If you watched the Home Shopping Network (HSN) this weekend, you might have noticed QR codes appearing in the corner of your screen. These codes are the strangely patterned squares -- similar to bar codes -- that provide data on a product or service when you zap it with your smartphone or tablet.
You've seen the codes littered amongst print publications, in shop windows, and even on restaurant menus. Well now, thanks to the miracle of modern technology, the QR codes have come to TV. Scanning the code on your screen brings you to a product page on the network's abbreviated mobile website or to its application, where you can easily link to the checkout page.
QR codes have come a long way since their inception.
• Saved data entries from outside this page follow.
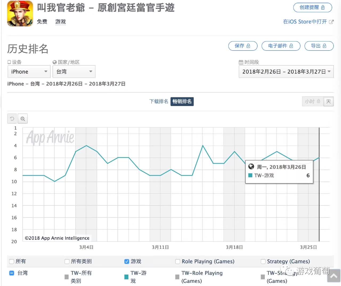The height and width of the screenshot is (286, 341).
Task: Select the 畅销排名 grossing rank tab
Action: point(182,102)
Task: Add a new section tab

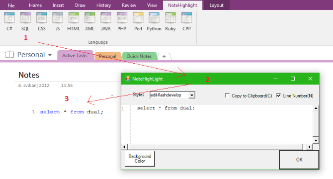Action: [x=164, y=57]
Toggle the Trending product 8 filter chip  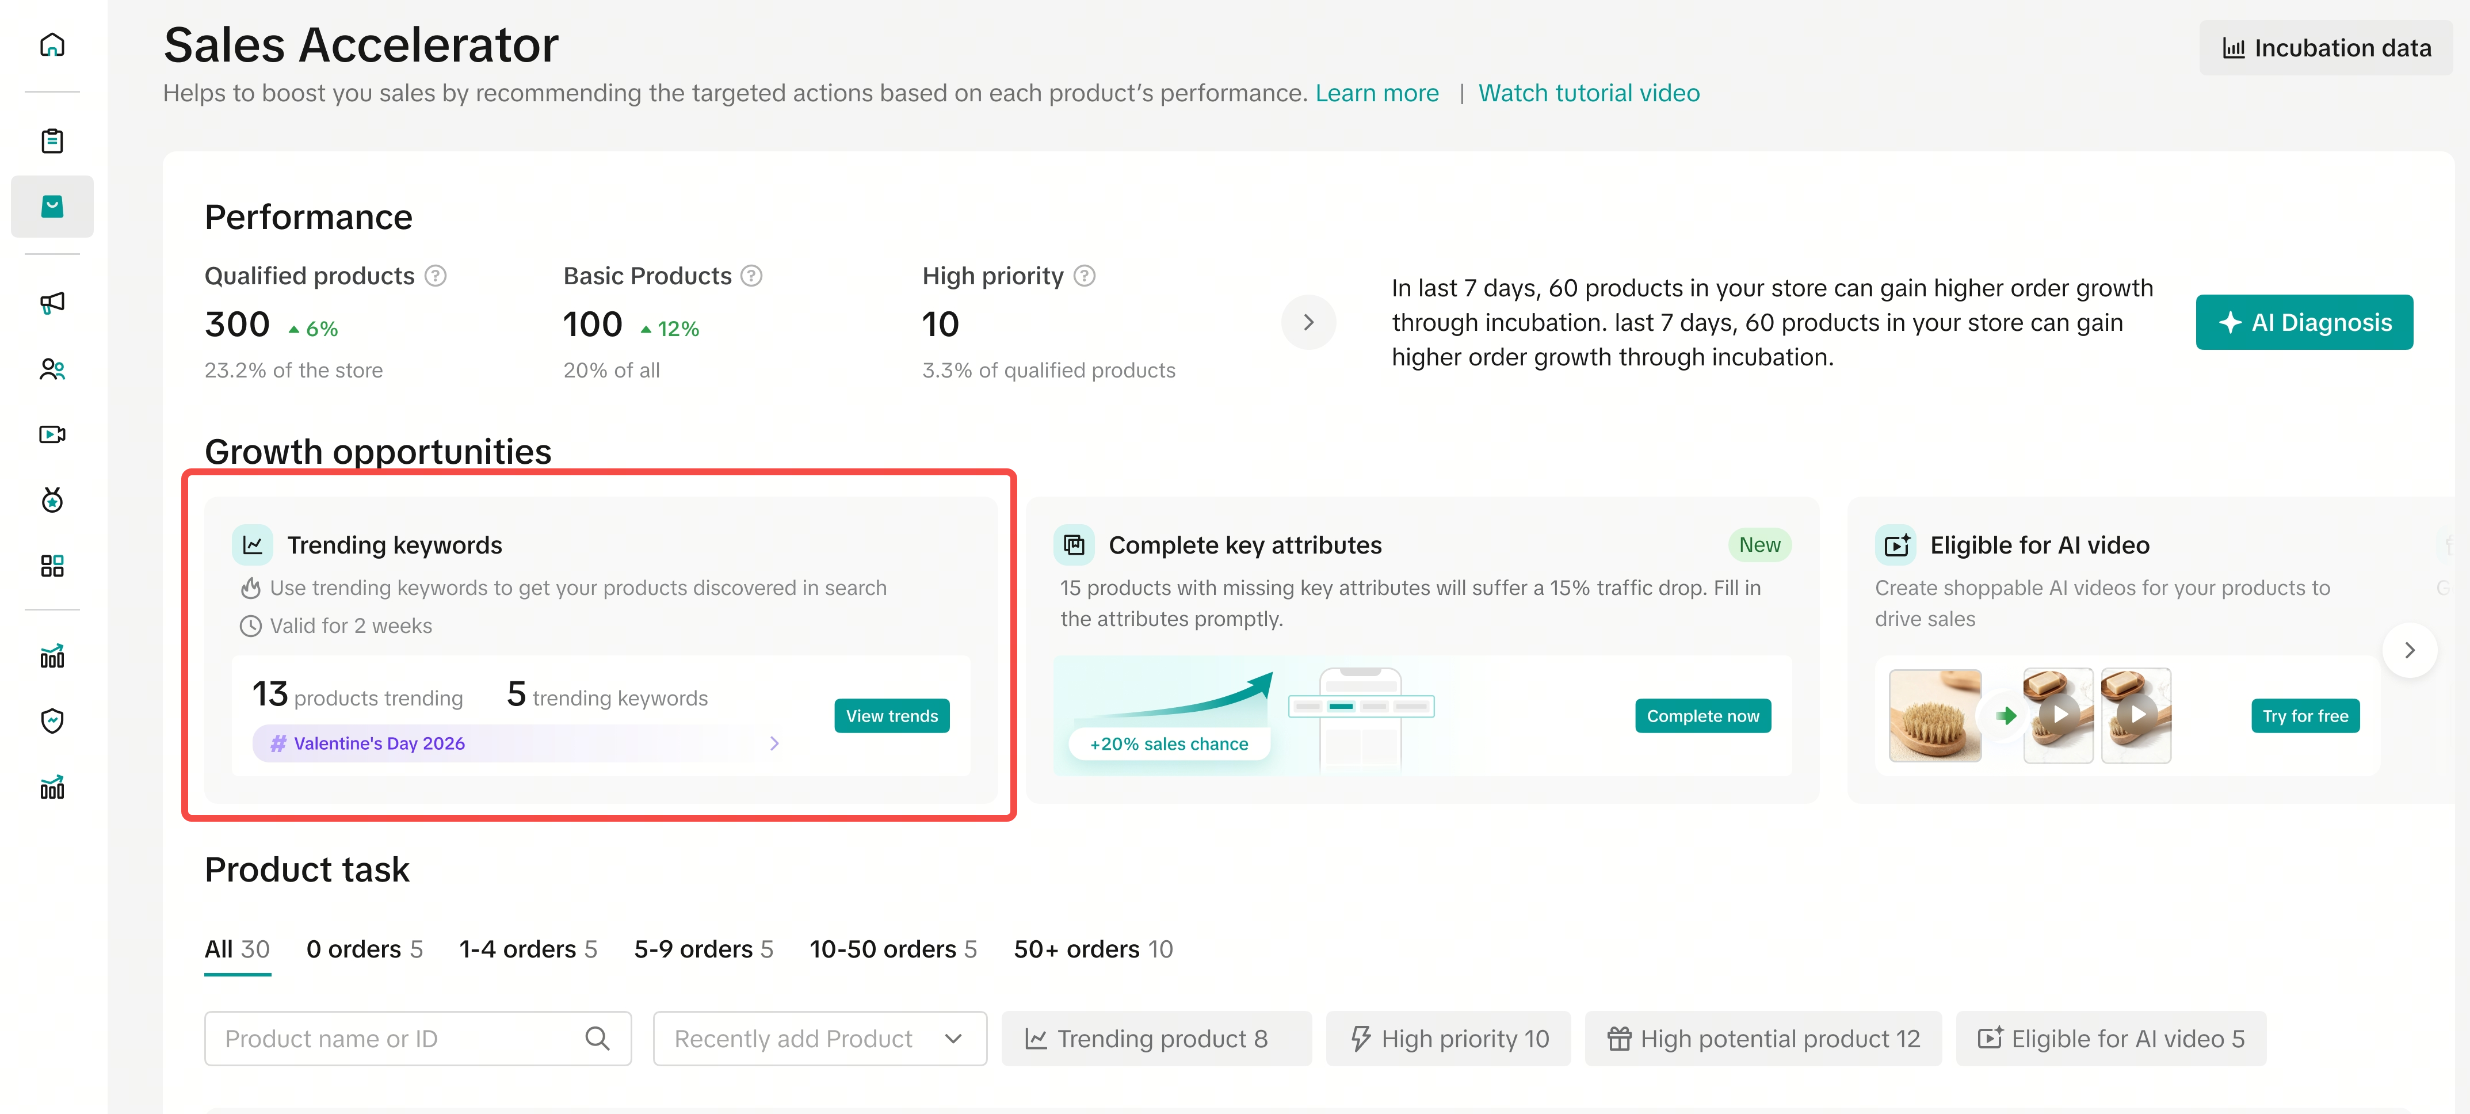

Major brands like Rachel Zoe and Ralph Lauren have added color and their own logos into the standard black-and-white mix.
The system is very slowly catching on, but other older forms of mobile commerce have become second nature for many shoppers. For example, technology research firm Gartner predicts mobile application downloads will reach 17.7 billion in 2011, up 117 percent from the estimated 8.2 downloads of 2010.
1. Orvis Is On It -The outdoor-adventure retailer is leading the merchandising pack with an upgraded system launched last week for iPhone and Android apps to complement its mobile commerce site. While the apps appear similar to their m-commerce site, complete with an internal search engine, they also include a store locator function that uses smartphone GPS capabilities to identify the closest store.
2. Cashing in With Coupons -Coupons are cool once again, thanks to high prices, low incomes and a certain TLC reality show. One innovative app comes from CouponSherpa.com, which also uses GPS technology, but in this instance to locate nearby coupons. Access is instant and includes bar codes and grocery coupons exclusive to the Coupon Sherpa app. Users can customize coupons based on their favorite stores and products and new coupons are added daily.
3. The Perfect Fit - Macys.com is taking the pain out of shopping for jeans -- at least for women. In early October, the department store chain began offering digital help to recommend clothing based on the shopper's body type. The "True Fit" platform, found on the retailer's e-commerce site, asks women the brands and sizes of pants they already wear and which ones fit best. The user then describes their body type (curvy, boyish, etc.) and Macys.com direct them to a "Shop True to You" section for recommendations based on the data.
4. Subway Orders Up Contactless Payments -You'll still have to deal with a human sandwich-master at Subway stores in 7,000 locations, but you'll soon be able to pay by merely tapping a smartphone against a reader. In partnership with MasterCard and Google Wallet, the sub shop will accept the card brand's PayPass contactless payment by March 2012.
5. Text Your Prescription -More than two-million Walgreens' customers now receive text alerts when their prescriptions are ready for pick up, but the pharmaceutical chain now also sends messages letting subscribers know when it's time for a prescription refill, to which they can simply respond "refill." The new service picks up on the momentum built from the original texts, which included 25 percent of all online prescription refills.